Anti-immigration rhetoric, reflected in the media, with the vilification of sick and disabled people and the poor, has preceded policies particularly aimed at the steady removal of State support indicating a clear scape-goating process, and this isn't indicative of a government that is "neglectful"- it is patently intentional, hence the pre-emptive "justification" narratives to garner public support and acceptance towards such punitive and harsh policies.
So, the first purpose of such justification narratives is to make cruel and amoral policies seem acceptable. However, such propaganda narratives also serve to intimidate the  targeted minority, leading them to question whether their dignity and social status is secure. In many cases, such intimidation is successful. Furthermore, this type of hate speech is a gateway to harassment and violence. (See Allport’s scale of prejudice, which shows clearly how the Nazis used this type of propaganda and narrative to justify prejudice, discrimination, to incite hatred and ultimately, to incite genocide.)
As Allport’s scale indicates, hate speech and incitement to genocide start from often subtle expressions of prejudice. The dignity, worth and equality of every individual is the axiom of international human rights. International law condemns statements which deny the equality of all human beings.
Article 20(2) of the ICCPR requires states to prohibit hate speech. Hate speech is prohibited by international and national laws, not because it is offensive, but rather, because it amounts to the intentional degradation and repression of groups that have been historically oppressed. In the UK, we have a government that endorses the repression of the historically oppressed.
To summarise, there are strong links between the right-wing idea of competitive individualism, Social Darwinism, social inequalities, eugenics, nationalism, fascism and authoritarianism.Those ideas are implicit in Tory rhetoric, because they form the very foundations of Tory ideology. A society with inequalities is and always has been the ideologically founded and rationalised product of Conservative Governments.

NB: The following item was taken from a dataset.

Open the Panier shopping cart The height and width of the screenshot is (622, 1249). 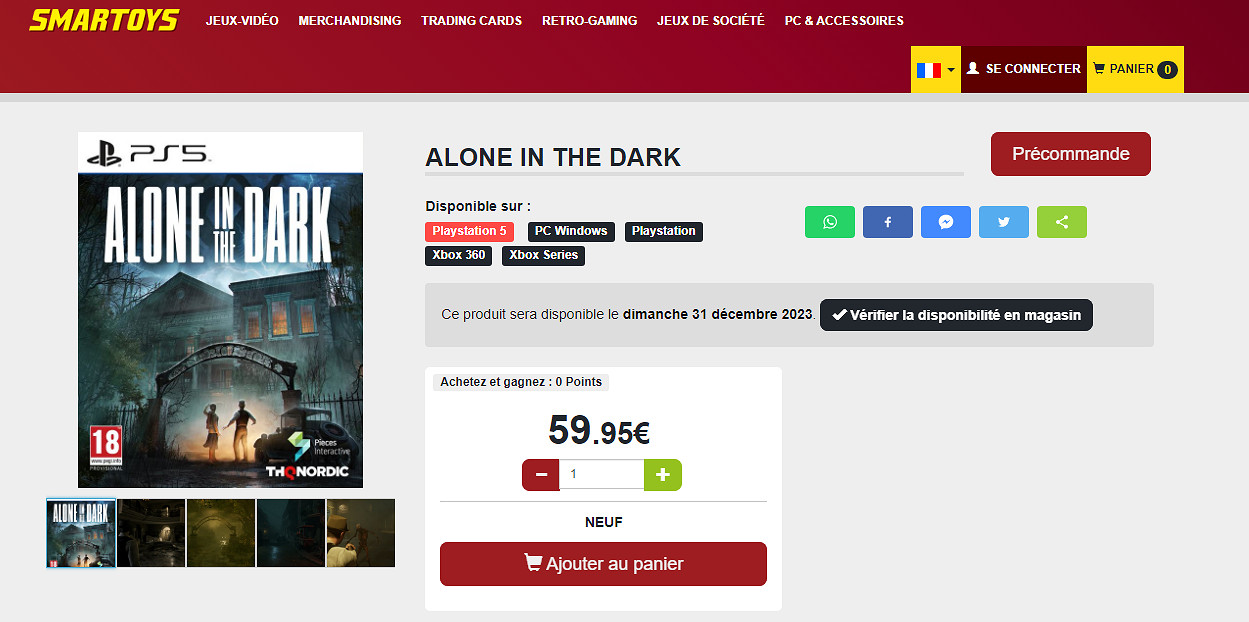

Social Darwinists generally argue that the "strong" should see their wealth and power increase while the weak should see their wealth and power decrease. In most contemporary western societies these views tend to emphasise competition between individuals for resources in a neo-liberal State. In the UK, this idea is very apparent in the policies of the conservative-led government, and previously, we saw similar views from Thatcher. 
The biological concept of "adaptation" is used by the Right to claim that the rich and powerful are better adapted to the social and economic climate of the time, and the concept of natural selection perpetuates the supremacist argument that it is natural, normal, and proper for the strong to thrive at the expense of the weak. 
Eugenics is specifically State interference in and engineering of the "survival of the fittest". That is happening here in the UK, with Tory policies like the extremely punitive welfare "reforms", which are aimed the most vulnerable citizens - such as those who are sick and/or disabled - all too often denying them the means to meet basic survival needs.
Notions of deserving and undeserving poor flourished at a time when Social Darwinism and eugenics where widely acceptable here in the UK. The utilitarianism of Jeremy Bentham and John Stuart Mill , identifying moral actions in public policy as those which produce the greatest good for the greatest number, also support the contention that, whilst in the short run the interests of the poor would seem to be supported by public relief, the ultimate result of relief is detrimental to their interests.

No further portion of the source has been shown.